Esvaziei a lata. Só no fim é que fui buscar as minhas coisas à cozinha. Pelo caminho fora só ouvia o barulho dos tacões dos meus sapatos no soalho. Percorri a casa toda, calçada. Era delicioso ouvir o barulho dos tacões dos meus sapatos.
Voltei ao quarto.
O rodapé do quarto era igual aos outros todos que havia na casa
O amarelo das paredes acertava-se com a esquadria da janela aberta.
Passou-se tudo ontem e continua hoje pelo soalho fora
O ruído dos meus passos acorda o céu que range gotas de infinito. Agora 
Deixei-me levar pelo mel das ruas e pela ausência de encostas escancaradas
A gotejar sementes de frutos silvestres dos que vivem na minha memória
Eu só queria imaginar a descontinuidade das pedras a começar pelo nada
Que se abre nas nuvens em clareiras ovais de misericórdia.
 Não me apetecia mexer em nada neste quarto.

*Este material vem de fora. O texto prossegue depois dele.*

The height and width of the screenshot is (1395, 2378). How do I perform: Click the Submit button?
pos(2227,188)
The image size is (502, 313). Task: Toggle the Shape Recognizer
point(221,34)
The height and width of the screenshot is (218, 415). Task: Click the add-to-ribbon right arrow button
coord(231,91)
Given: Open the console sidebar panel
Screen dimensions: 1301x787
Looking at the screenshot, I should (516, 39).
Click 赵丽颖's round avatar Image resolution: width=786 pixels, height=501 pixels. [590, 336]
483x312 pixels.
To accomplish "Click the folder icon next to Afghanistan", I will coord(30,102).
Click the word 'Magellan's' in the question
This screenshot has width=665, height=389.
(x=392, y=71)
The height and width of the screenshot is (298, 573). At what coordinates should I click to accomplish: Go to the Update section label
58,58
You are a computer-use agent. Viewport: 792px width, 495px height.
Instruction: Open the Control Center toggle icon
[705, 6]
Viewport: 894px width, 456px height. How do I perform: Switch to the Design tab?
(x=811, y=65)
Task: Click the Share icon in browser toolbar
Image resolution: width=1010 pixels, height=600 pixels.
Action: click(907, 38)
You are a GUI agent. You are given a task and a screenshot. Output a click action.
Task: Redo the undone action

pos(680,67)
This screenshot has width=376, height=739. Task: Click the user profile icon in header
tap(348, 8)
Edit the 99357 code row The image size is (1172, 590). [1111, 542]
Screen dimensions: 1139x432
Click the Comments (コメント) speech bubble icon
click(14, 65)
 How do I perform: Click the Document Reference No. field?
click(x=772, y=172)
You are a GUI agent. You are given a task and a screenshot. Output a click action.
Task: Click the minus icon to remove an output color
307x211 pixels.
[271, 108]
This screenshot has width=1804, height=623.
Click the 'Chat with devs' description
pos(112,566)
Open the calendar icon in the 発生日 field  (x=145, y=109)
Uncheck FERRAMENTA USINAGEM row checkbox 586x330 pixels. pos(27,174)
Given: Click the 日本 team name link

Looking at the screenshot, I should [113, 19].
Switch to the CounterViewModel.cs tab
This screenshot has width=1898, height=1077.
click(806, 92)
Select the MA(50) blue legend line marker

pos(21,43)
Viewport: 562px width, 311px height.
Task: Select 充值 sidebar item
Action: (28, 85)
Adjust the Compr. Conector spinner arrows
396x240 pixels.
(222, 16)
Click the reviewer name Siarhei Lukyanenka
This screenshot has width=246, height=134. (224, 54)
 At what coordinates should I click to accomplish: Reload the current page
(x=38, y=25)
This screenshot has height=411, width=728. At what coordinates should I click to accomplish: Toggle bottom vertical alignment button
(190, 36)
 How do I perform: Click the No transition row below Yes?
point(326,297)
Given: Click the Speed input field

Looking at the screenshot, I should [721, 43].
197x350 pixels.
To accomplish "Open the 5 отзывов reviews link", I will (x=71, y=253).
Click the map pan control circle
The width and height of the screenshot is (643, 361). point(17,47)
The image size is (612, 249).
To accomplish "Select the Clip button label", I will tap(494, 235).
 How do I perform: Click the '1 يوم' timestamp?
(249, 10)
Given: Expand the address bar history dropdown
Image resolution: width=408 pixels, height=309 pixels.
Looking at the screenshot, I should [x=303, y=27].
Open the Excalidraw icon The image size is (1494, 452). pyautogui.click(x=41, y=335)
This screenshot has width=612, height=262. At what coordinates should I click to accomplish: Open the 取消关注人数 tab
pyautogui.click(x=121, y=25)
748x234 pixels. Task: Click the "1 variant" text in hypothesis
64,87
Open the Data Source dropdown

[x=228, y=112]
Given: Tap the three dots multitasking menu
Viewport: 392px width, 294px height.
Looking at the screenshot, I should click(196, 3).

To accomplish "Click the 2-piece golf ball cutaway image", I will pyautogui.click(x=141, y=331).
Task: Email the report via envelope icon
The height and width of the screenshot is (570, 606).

Ainda não! Por isso, voltei para a janela 

aberta e pus os meus braços a toda a volta do corpo do gato.
Dormi toda a noite, mais uma vez, num colchão estendido no chão. Sem mais nada. Só com 

o gato.

04-12-2012
Isabel Vieira

Um comentário:

  1. Esta é uma das formas de me encontrar em coisas que já vêm muito lá detrás... O tempo não existe, Sérgio! Apesar de dar pelas minhas mudanças, encontro sempre o mesmo fio condutor. E isto eu não te disse no mail. Acho que tenho em mim todos as almas do mundo... O que escrevi, deve ter-se passado em algum lado.